## Required work
Repeat, exactly and alone, every line from the line that contains "The height and width of the screenshot is (927, 1089)." to the end of the entries.
┌─ Listed records
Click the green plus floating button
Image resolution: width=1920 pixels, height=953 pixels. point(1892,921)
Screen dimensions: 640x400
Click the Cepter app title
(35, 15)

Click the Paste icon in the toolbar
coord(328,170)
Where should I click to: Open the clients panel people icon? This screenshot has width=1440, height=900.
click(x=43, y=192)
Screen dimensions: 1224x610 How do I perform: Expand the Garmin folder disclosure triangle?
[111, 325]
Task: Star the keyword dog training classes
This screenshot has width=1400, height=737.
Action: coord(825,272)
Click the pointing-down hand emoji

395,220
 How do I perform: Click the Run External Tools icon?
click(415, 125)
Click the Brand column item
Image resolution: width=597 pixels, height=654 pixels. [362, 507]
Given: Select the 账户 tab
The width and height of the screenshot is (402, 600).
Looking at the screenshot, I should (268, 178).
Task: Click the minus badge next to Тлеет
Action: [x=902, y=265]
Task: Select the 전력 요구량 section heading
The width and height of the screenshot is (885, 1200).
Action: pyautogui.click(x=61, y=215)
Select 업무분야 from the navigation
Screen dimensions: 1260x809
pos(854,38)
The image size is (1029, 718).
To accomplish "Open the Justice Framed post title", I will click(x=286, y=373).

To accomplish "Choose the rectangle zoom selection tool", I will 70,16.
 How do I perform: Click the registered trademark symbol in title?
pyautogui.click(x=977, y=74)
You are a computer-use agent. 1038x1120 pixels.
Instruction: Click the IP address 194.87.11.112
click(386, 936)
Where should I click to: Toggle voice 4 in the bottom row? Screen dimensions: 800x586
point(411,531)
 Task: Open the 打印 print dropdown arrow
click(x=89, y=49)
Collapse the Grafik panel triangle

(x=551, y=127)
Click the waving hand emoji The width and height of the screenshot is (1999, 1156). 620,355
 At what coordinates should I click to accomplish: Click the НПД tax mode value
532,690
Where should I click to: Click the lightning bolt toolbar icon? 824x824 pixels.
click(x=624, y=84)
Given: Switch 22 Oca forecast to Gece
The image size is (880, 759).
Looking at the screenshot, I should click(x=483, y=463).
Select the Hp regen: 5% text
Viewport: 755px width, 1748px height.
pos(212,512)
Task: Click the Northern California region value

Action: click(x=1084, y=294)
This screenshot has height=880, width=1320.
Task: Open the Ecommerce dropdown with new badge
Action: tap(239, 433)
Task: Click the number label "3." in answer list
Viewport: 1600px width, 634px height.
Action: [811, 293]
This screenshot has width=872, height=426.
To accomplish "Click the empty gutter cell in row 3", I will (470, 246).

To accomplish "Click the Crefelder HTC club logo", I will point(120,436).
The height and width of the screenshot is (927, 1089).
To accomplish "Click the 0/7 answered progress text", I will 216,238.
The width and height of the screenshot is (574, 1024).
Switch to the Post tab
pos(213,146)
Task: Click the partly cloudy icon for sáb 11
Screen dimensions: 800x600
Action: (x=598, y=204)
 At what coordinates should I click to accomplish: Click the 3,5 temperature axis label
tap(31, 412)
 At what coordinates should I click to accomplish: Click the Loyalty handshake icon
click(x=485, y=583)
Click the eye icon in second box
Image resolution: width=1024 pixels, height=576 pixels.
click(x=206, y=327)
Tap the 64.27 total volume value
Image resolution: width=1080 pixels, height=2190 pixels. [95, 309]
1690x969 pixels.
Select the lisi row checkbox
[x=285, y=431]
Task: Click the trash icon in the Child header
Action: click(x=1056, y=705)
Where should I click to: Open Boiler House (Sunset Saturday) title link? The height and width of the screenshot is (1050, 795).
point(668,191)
└─
## Response to the exercise
The height and width of the screenshot is (927, 1089).
To accomplish "Click the 0/7 answered progress text", I will 216,238.
The width and height of the screenshot is (574, 1024).
Switch to the Post tab
pos(213,146)
Task: Click the partly cloudy icon for sáb 11
Screen dimensions: 800x600
Action: (x=598, y=204)
 At what coordinates should I click to accomplish: Click the 3,5 temperature axis label
tap(31, 412)
 At what coordinates should I click to accomplish: Click the Loyalty handshake icon
click(x=485, y=583)
Click the eye icon in second box
Image resolution: width=1024 pixels, height=576 pixels.
click(x=206, y=327)
Tap the 64.27 total volume value
Image resolution: width=1080 pixels, height=2190 pixels. [95, 309]
1690x969 pixels.
Select the lisi row checkbox
[x=285, y=431]
Task: Click the trash icon in the Child header
Action: click(x=1056, y=705)
Where should I click to: Open Boiler House (Sunset Saturday) title link? The height and width of the screenshot is (1050, 795).
point(668,191)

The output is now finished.